What is effective ethical governance?

In mid-August I attended an “Ethics and Automation” panel run by HMG’s Automation Taskforce, and hosted by Katie Rhodes, Senior Policy & Strategy Advisor; this is a rather delayed part 2 of my thoughts from the session.

The second speaker was Dr Brent Mittelstadt of the Oxford Internet Institute and Alan Turing Institute. His belief is that only when you can answer the following three questions you can have effective ethical governance:

  1. What is legally required?
  2. What is ethically desirable?
  3. What is technically feasible?

AI has the potential to derive inferances about private life protected characteristics that could be used for online advertising, for example. We know that is technically feasible. It’s definitely legally and ethically dubious.

As many will know, we have a ‘black box’ problem. Often AI is designed in such a way that it cannot be or is not explained. Where decisions have been made (e.g. not to offer a loan, to increase car insurance, etc.) we have to be able to explain what has been done, and to people who are not technical too.

Brent talked about the following paper in the Harvard Journal of Law and Technology 2018, which suggests that making counterfactual explanations can be useful.

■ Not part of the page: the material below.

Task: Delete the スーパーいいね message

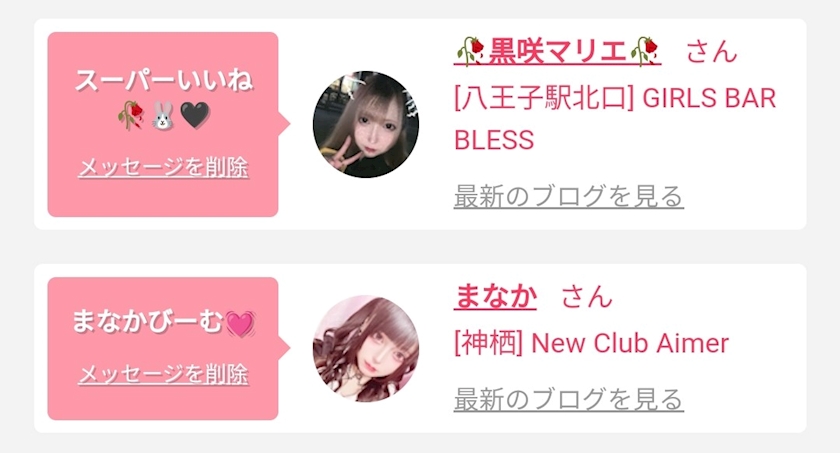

For example, as a consumer who has a loan application rejected, the bank should instead tell you what would need to be different in order for you to get that loan.

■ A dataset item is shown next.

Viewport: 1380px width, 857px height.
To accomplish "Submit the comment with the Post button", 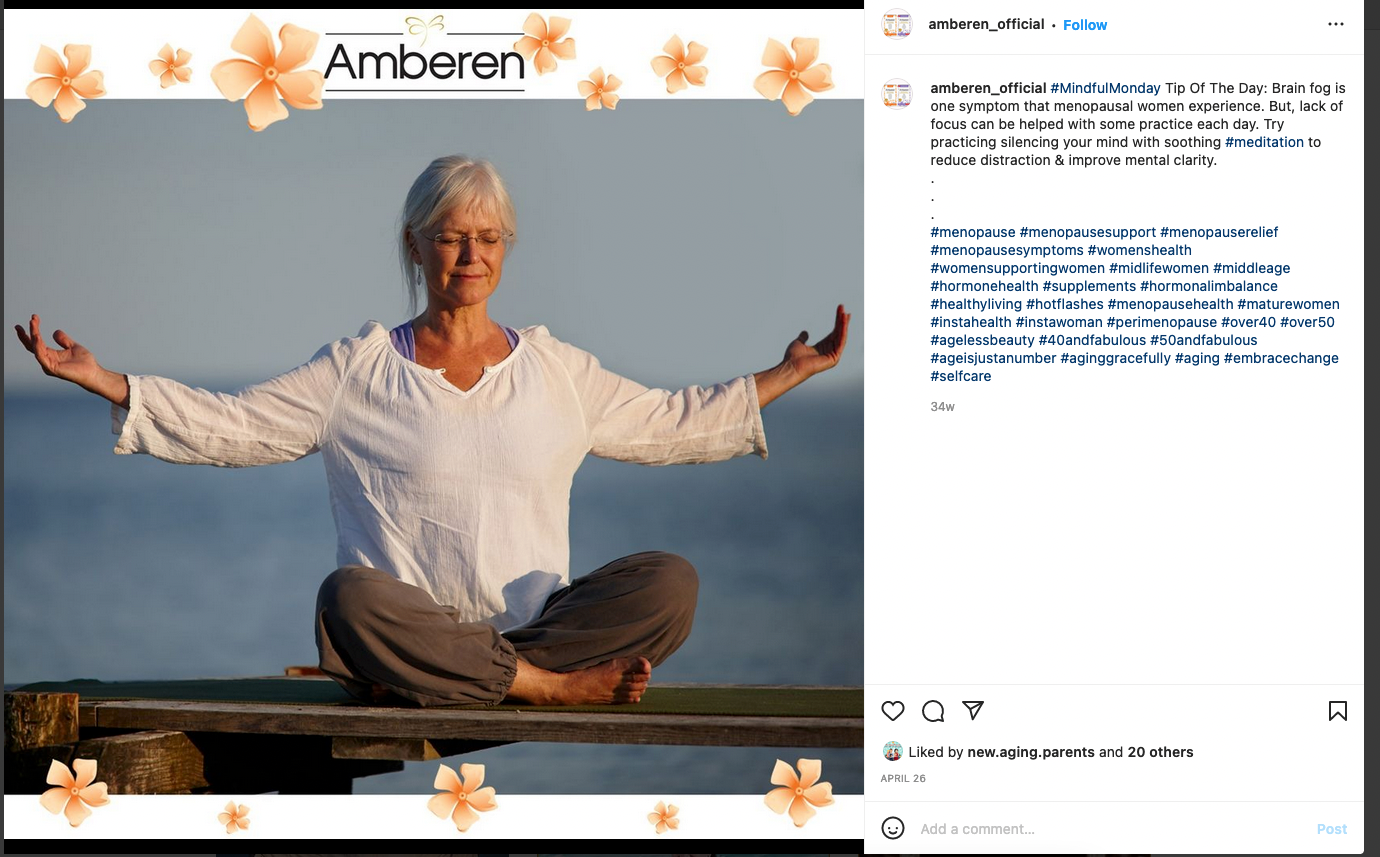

Brent also introduced the need for ethical auditing. As he said:

“Principles alone cannot guarantee ethical AI”.

They are a good starting point, however. Katie took us through Google’s 7 principles, including ‘be socially beneficial’ and ‘be accountable to people’.

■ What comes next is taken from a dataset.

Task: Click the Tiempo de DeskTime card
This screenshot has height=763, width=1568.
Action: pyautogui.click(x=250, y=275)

As you’d expect, IBM has a set of “Principles for Trust and Transparency” and a longer paper on “Everyday Ethics for Artificial Intelligence“. That paper discusses and provides suggested actions in 5 areas:

  • Accountability
  • Value Alignment
  • Explainability
  • Fairness
  • User Data Rights

Essentially, ethics is everyone’s responsibility, and we have to embed it in right from the very start, through to the very end, of whatever we are creating.

Then, moving from principles allow, Brent shared with us that the Social Science Research Network has been considering how to audit how we implement, measure and govern AI.

Brent added a couple of cautionary remarks to close: models need to be trained with local data, and when we are building a solution, do we really need to use AI within it? (That is, when we have an AI hammer we have to be careful not to just see everything as nails!)

Let’s not forget why we are doing this though. AI has great potential to transform public services and help join up delivery. Bethan mentioned that AI can be put to good use, tackling misinformation online. Brent suggested that we can use AI as a critical mirror, to hold our personal biases to account.